▸ **TASK STATEMENT**
Starting at the line with "Task: Select the bold total amount 10,26 €", retype each line exactly up to and including the final line of the records below.

::: RECORDS PROVIDED

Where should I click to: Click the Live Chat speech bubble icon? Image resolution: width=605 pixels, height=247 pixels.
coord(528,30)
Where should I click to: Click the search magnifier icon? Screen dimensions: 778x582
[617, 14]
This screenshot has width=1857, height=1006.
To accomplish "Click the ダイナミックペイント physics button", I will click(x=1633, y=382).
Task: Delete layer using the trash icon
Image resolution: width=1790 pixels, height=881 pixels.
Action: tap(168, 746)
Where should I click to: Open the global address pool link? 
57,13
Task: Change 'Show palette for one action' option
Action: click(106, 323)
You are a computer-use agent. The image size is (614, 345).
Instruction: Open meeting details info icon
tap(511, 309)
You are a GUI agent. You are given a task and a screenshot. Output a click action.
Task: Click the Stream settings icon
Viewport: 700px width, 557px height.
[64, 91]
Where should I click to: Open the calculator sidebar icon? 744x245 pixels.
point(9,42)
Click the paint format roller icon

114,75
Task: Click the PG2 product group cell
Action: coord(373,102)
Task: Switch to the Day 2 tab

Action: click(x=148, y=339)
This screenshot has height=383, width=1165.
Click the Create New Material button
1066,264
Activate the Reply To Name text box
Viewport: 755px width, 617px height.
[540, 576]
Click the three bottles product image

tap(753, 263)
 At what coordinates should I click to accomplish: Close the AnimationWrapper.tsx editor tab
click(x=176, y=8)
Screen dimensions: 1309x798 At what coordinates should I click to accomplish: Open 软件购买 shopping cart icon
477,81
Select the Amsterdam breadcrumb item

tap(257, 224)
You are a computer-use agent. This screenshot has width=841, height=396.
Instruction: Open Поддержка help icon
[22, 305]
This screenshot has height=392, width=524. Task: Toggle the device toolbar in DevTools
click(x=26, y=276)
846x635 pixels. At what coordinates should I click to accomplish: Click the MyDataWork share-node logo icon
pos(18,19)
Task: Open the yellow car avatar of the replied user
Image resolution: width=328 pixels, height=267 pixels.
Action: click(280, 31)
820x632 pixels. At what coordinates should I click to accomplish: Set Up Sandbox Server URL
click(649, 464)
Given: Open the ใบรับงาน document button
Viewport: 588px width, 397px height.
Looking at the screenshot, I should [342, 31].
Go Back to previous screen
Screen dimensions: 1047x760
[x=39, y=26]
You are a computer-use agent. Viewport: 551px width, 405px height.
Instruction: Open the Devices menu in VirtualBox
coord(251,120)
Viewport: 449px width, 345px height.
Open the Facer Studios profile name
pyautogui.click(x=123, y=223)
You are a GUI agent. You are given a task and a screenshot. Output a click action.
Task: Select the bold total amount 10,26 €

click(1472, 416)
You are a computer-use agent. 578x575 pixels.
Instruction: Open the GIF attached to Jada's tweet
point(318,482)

::::::

▸ **ANSWER SECTION**
Task: Select the bold total amount 10,26 €

click(1472, 416)
You are a computer-use agent. 578x575 pixels.
Instruction: Open the GIF attached to Jada's tweet
point(318,482)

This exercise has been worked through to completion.